JOB
Please count the lines in the records below that contain the string "Task", matching case exactly, and reply with only that number.

DATA
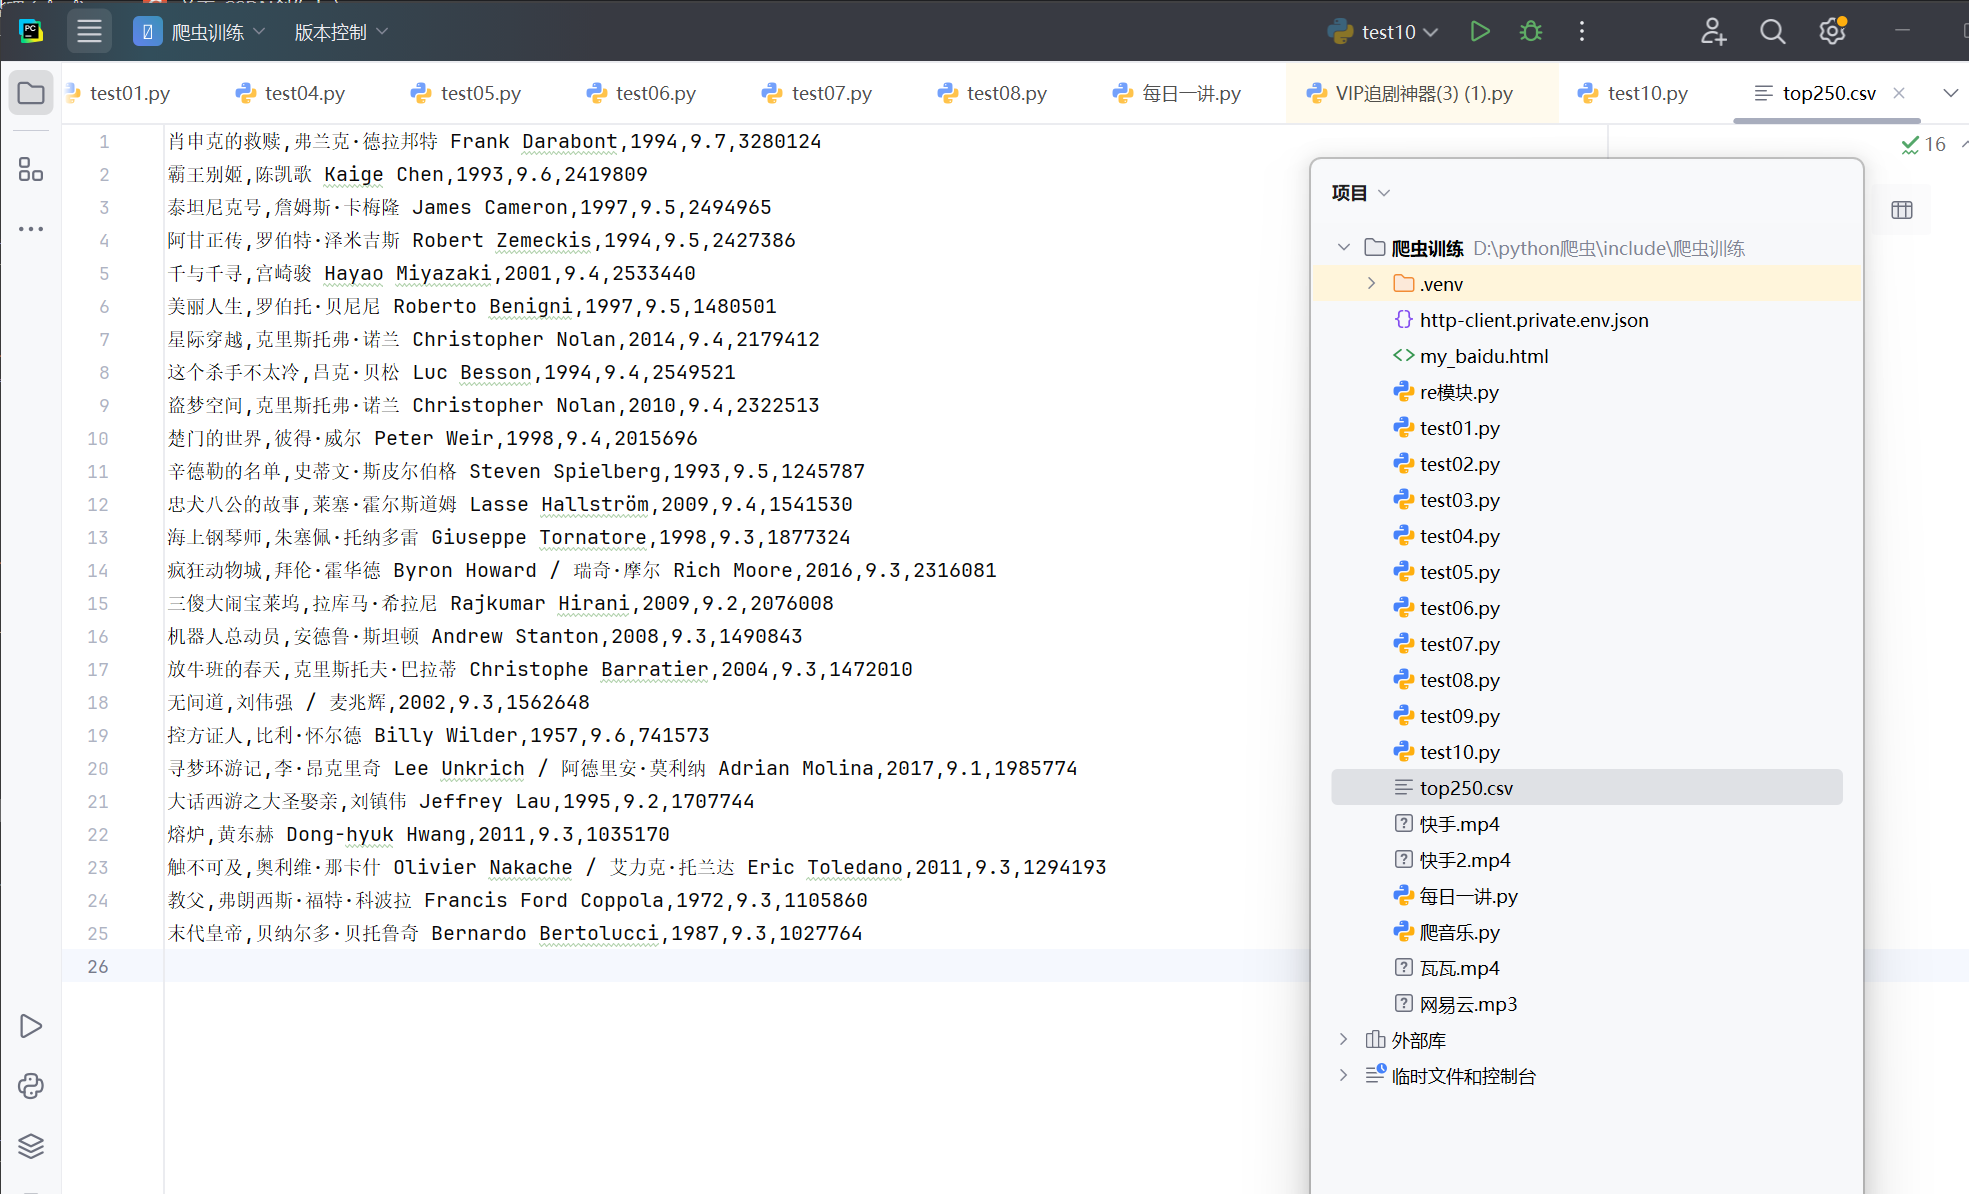This screenshot has width=1969, height=1194.
Task: Expand the .venv folder
Action: click(1371, 284)
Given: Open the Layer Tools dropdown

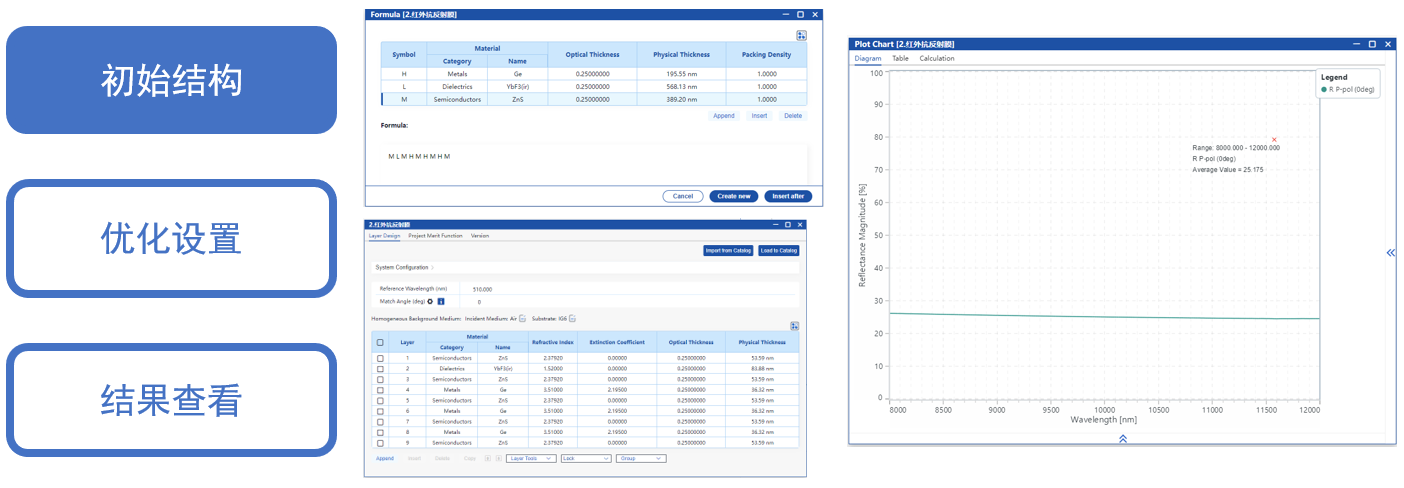Looking at the screenshot, I should [x=531, y=458].
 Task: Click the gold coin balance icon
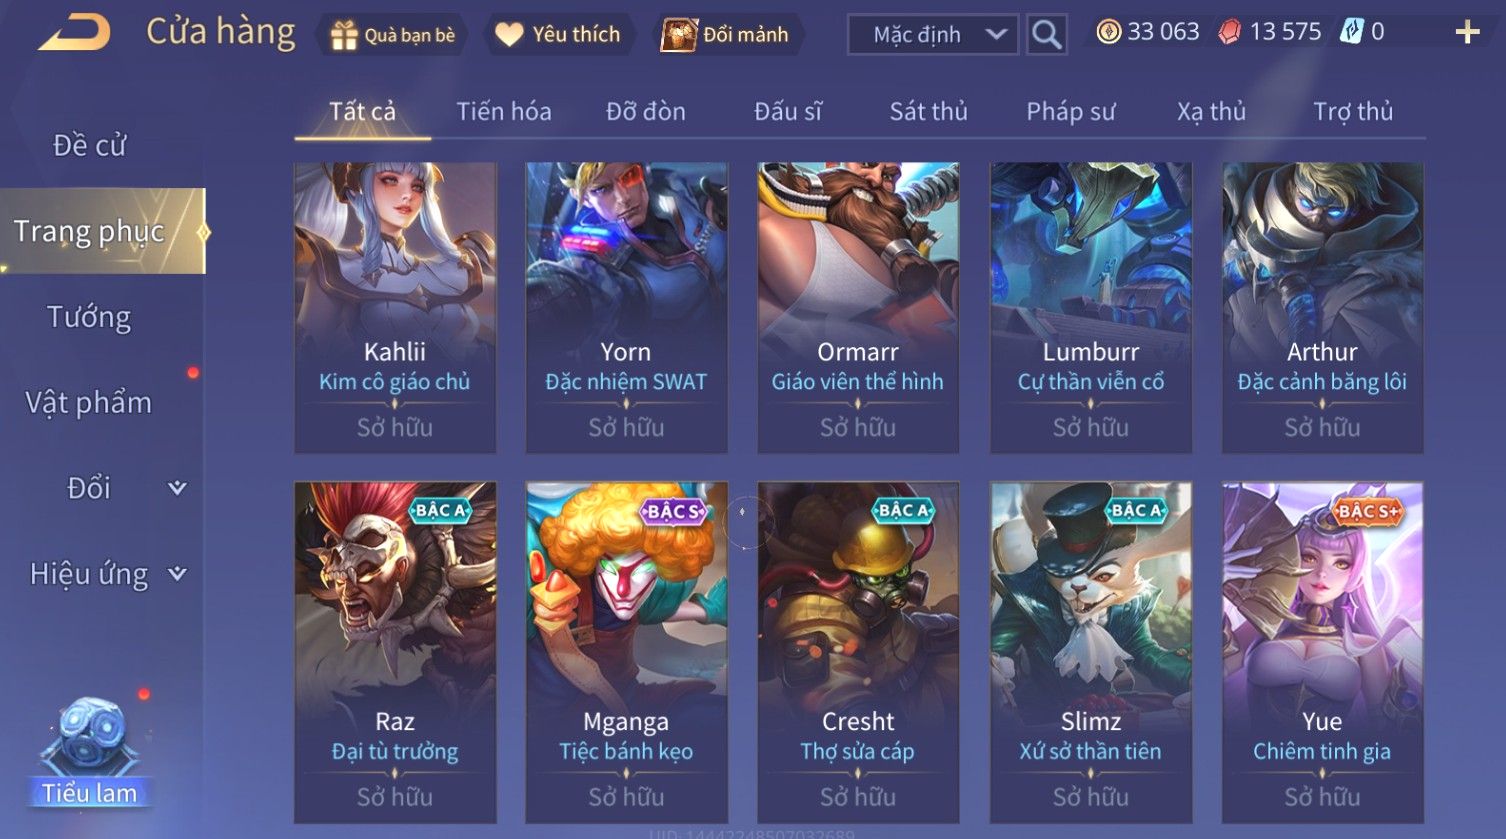pyautogui.click(x=1109, y=32)
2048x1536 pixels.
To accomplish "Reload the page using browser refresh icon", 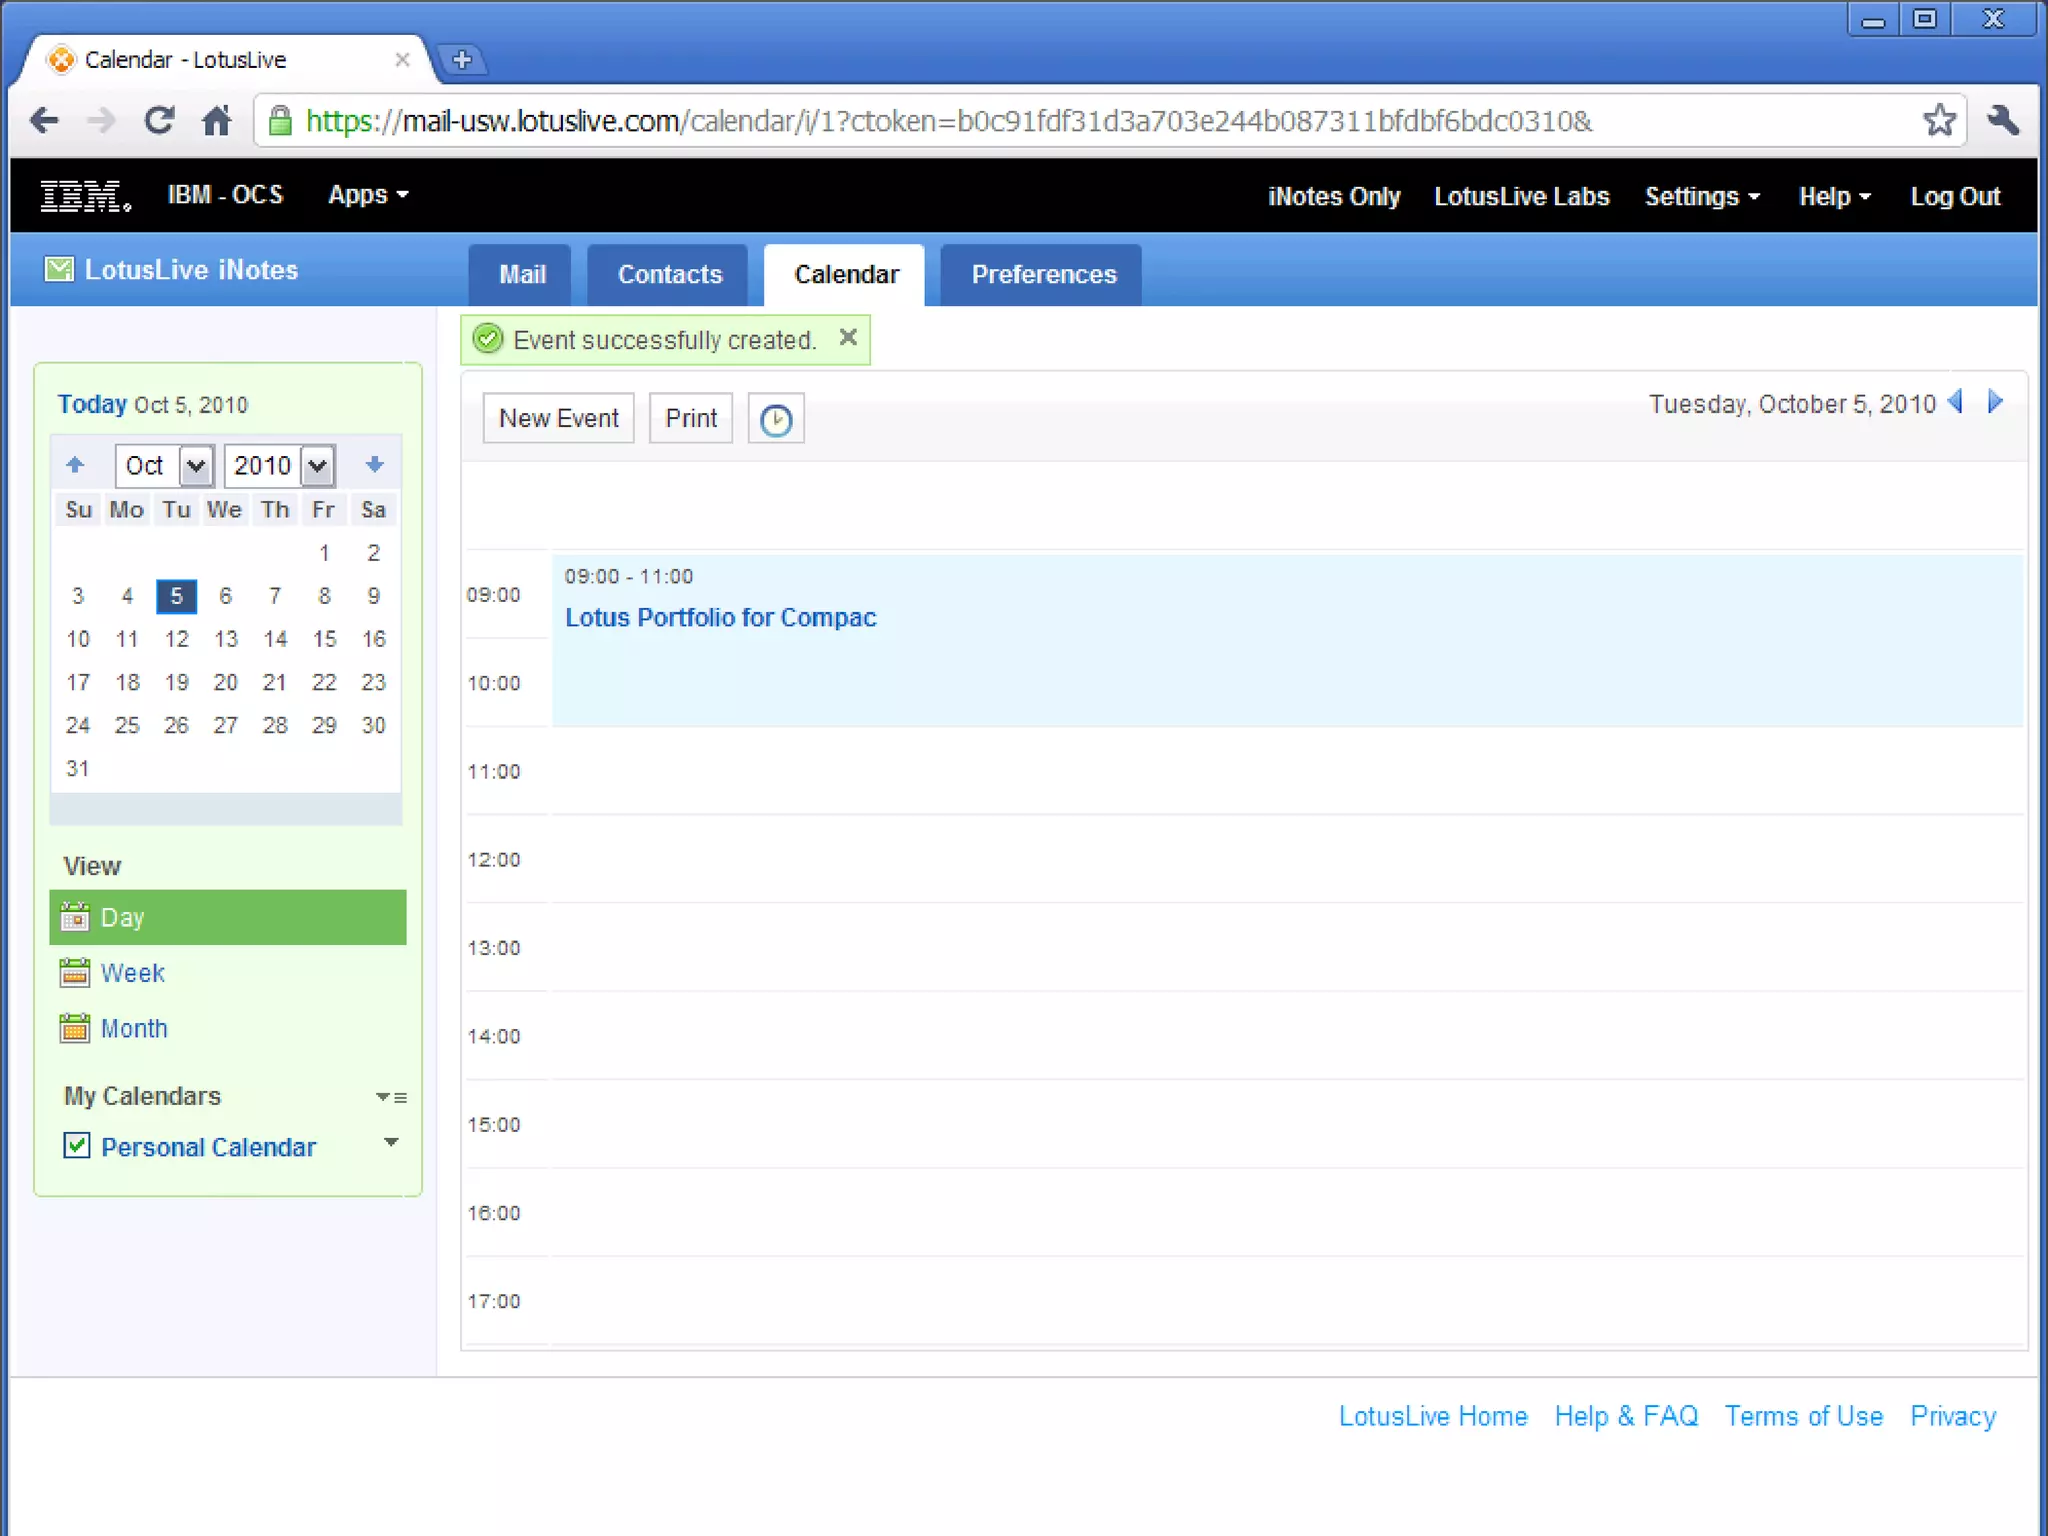I will click(159, 121).
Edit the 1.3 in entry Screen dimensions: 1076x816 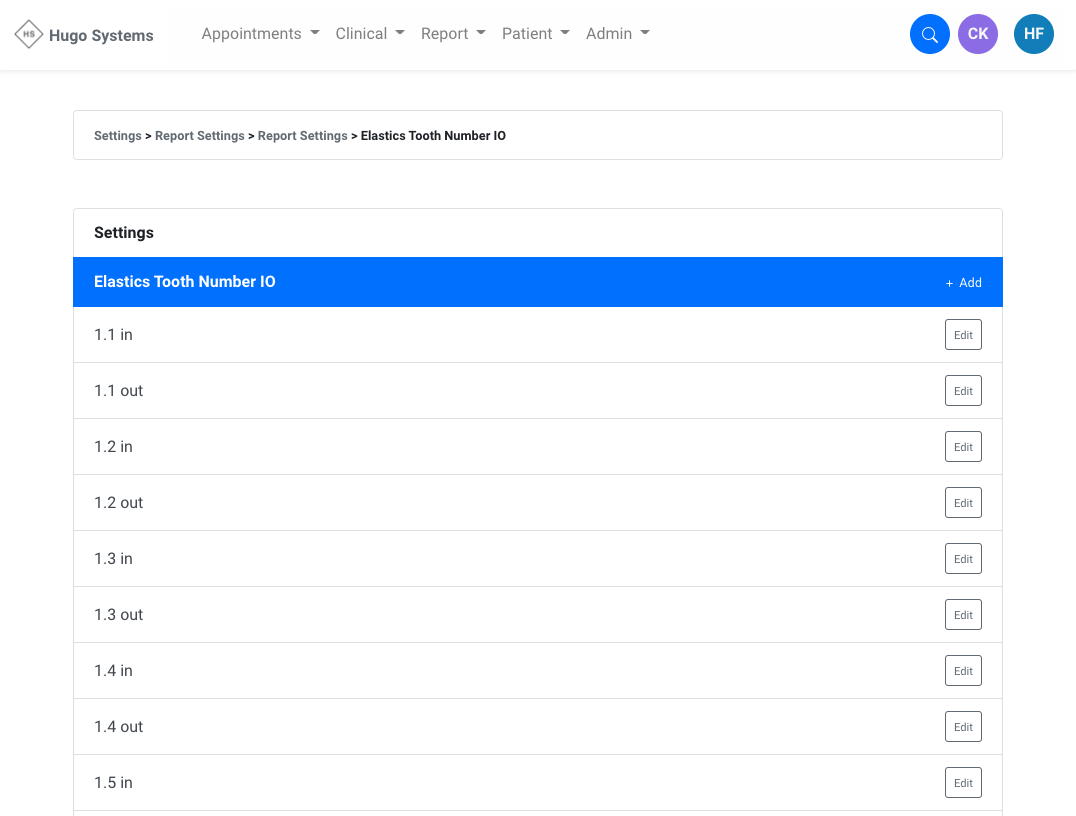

ANSWER TO THIS PROBLEM
2